■ **Work instructions**: Edit the records from their start through the line containing "The image size is (1398, 664). pos(368,343)", changing "dropdown" to "menu" and keeping everything else the same.

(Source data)
§

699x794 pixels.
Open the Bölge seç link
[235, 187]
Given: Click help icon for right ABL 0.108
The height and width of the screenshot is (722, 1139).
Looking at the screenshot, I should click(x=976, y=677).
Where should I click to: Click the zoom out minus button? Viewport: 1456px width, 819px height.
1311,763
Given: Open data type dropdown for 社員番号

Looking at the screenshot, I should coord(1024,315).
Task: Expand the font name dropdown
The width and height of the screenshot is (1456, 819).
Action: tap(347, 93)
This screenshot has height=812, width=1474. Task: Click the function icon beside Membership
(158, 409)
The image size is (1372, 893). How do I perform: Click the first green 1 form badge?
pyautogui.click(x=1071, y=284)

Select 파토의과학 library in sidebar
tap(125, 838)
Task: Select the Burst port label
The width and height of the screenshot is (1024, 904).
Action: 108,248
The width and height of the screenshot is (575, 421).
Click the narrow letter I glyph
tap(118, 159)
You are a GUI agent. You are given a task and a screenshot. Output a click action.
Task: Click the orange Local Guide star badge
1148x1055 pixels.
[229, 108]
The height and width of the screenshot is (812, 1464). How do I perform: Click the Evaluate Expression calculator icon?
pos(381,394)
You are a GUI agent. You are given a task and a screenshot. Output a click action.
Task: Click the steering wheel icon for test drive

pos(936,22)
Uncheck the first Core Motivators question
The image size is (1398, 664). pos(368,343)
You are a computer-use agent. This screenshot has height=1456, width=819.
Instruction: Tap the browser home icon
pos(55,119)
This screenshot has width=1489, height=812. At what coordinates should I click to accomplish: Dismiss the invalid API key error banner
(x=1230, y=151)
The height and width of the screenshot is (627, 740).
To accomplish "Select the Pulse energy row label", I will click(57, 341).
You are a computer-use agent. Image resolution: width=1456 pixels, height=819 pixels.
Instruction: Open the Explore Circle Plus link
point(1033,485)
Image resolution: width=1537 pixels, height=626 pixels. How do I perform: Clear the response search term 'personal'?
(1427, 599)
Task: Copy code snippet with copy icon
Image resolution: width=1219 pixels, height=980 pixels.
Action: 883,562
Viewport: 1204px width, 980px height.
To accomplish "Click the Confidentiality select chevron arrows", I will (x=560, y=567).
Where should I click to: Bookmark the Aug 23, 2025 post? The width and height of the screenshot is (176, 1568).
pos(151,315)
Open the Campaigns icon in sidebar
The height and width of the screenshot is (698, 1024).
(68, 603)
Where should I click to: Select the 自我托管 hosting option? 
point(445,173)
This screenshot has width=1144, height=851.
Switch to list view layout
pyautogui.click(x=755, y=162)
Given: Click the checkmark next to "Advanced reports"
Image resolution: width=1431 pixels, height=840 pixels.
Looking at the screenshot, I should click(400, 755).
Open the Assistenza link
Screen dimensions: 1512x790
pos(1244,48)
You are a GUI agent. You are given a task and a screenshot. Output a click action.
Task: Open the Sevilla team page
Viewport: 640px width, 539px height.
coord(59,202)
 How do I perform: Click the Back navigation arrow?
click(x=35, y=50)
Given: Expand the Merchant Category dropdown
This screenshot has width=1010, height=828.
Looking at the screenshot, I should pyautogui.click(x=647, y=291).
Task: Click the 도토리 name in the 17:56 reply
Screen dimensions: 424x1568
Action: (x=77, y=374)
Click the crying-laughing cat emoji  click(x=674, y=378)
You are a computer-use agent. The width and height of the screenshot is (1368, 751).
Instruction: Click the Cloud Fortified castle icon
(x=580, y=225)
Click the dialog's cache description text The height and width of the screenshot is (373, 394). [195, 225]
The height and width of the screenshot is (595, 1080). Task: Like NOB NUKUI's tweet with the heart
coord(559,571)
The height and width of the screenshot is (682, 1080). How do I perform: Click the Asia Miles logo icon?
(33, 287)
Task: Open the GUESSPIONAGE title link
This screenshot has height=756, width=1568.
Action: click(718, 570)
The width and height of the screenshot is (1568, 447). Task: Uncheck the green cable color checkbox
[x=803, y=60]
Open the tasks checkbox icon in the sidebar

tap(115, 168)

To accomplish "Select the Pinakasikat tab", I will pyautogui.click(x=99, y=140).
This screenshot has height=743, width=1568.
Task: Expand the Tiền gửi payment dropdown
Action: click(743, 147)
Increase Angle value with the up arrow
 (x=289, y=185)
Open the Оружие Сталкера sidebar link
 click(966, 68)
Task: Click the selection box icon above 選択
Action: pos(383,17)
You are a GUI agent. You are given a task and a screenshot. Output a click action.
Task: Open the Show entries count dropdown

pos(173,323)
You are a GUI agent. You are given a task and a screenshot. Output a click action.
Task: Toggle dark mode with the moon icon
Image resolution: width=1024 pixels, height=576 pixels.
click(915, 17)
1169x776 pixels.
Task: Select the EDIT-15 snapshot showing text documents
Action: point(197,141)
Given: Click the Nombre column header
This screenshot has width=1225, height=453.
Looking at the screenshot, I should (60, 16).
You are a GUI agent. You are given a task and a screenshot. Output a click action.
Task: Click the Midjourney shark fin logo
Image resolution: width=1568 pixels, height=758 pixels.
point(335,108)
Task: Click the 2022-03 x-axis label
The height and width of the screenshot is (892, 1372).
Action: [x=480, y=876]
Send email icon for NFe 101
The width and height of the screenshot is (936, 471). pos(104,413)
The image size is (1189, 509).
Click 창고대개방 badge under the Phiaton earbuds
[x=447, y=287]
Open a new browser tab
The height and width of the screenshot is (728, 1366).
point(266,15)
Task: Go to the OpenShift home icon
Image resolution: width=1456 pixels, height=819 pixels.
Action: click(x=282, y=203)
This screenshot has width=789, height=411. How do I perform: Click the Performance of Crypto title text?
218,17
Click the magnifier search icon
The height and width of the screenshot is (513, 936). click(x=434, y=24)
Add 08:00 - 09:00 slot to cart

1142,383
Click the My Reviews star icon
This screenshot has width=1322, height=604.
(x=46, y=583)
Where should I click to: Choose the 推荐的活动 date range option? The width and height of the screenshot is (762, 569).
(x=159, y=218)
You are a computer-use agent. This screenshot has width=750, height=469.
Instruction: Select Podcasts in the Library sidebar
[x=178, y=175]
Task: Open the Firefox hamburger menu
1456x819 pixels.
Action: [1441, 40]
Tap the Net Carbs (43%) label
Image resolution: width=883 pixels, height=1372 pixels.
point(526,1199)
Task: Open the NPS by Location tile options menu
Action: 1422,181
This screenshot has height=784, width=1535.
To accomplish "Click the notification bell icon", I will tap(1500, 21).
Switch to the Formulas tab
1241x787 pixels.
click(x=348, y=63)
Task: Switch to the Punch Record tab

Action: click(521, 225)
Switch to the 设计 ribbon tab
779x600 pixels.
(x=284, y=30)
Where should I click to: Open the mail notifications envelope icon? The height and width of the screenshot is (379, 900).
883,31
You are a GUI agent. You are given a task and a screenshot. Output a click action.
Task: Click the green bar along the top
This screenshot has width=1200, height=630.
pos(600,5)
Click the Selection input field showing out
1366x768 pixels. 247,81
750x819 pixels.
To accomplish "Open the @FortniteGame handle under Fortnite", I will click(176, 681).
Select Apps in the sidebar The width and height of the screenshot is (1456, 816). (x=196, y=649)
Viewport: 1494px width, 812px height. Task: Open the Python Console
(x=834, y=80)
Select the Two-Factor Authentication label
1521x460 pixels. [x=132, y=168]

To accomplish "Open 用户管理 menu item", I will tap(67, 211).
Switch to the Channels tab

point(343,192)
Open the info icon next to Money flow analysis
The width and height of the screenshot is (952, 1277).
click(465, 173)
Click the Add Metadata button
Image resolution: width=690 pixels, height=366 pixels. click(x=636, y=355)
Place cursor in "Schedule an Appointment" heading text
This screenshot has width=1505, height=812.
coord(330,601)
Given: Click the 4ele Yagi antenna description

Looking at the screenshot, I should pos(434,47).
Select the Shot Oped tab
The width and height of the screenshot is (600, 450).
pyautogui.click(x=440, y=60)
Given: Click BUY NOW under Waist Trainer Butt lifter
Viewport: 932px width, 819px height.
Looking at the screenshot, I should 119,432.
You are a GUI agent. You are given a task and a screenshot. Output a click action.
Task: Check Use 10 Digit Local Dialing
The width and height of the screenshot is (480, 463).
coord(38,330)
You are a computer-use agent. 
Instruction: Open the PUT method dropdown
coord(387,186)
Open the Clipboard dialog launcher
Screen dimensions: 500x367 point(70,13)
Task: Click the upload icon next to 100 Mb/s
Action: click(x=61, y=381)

§

■ **Task output**:
699x794 pixels.
Open the Bölge seç link
[235, 187]
Given: Click help icon for right ABL 0.108
The height and width of the screenshot is (722, 1139).
Looking at the screenshot, I should click(x=976, y=677).
Where should I click to: Click the zoom out minus button? Viewport: 1456px width, 819px height.
1311,763
Given: Open data type menu for 社員番号

Looking at the screenshot, I should coord(1024,315).
Task: Expand the font name menu
The width and height of the screenshot is (1456, 819).
Action: tap(347, 93)
This screenshot has height=812, width=1474. Task: Click the function icon beside Membership
(158, 409)
The image size is (1372, 893). How do I perform: Click the first green 1 form badge?
pyautogui.click(x=1071, y=284)

Select 파토의과학 library in sidebar
tap(125, 838)
Task: Select the Burst port label
The width and height of the screenshot is (1024, 904).
Action: 108,248
The width and height of the screenshot is (575, 421).
Click the narrow letter I glyph
tap(118, 159)
You are a GUI agent. You are given a task and a screenshot. Output a click action.
Task: Click the orange Local Guide star badge
1148x1055 pixels.
[229, 108]
The height and width of the screenshot is (812, 1464). How do I perform: Click the Evaluate Expression calculator icon?
pos(381,394)
You are a GUI agent. You are given a task and a screenshot. Output a click action.
Task: Click the steering wheel icon for test drive

pos(936,22)
Uncheck the first Core Motivators question
The image size is (1398, 664). pos(368,343)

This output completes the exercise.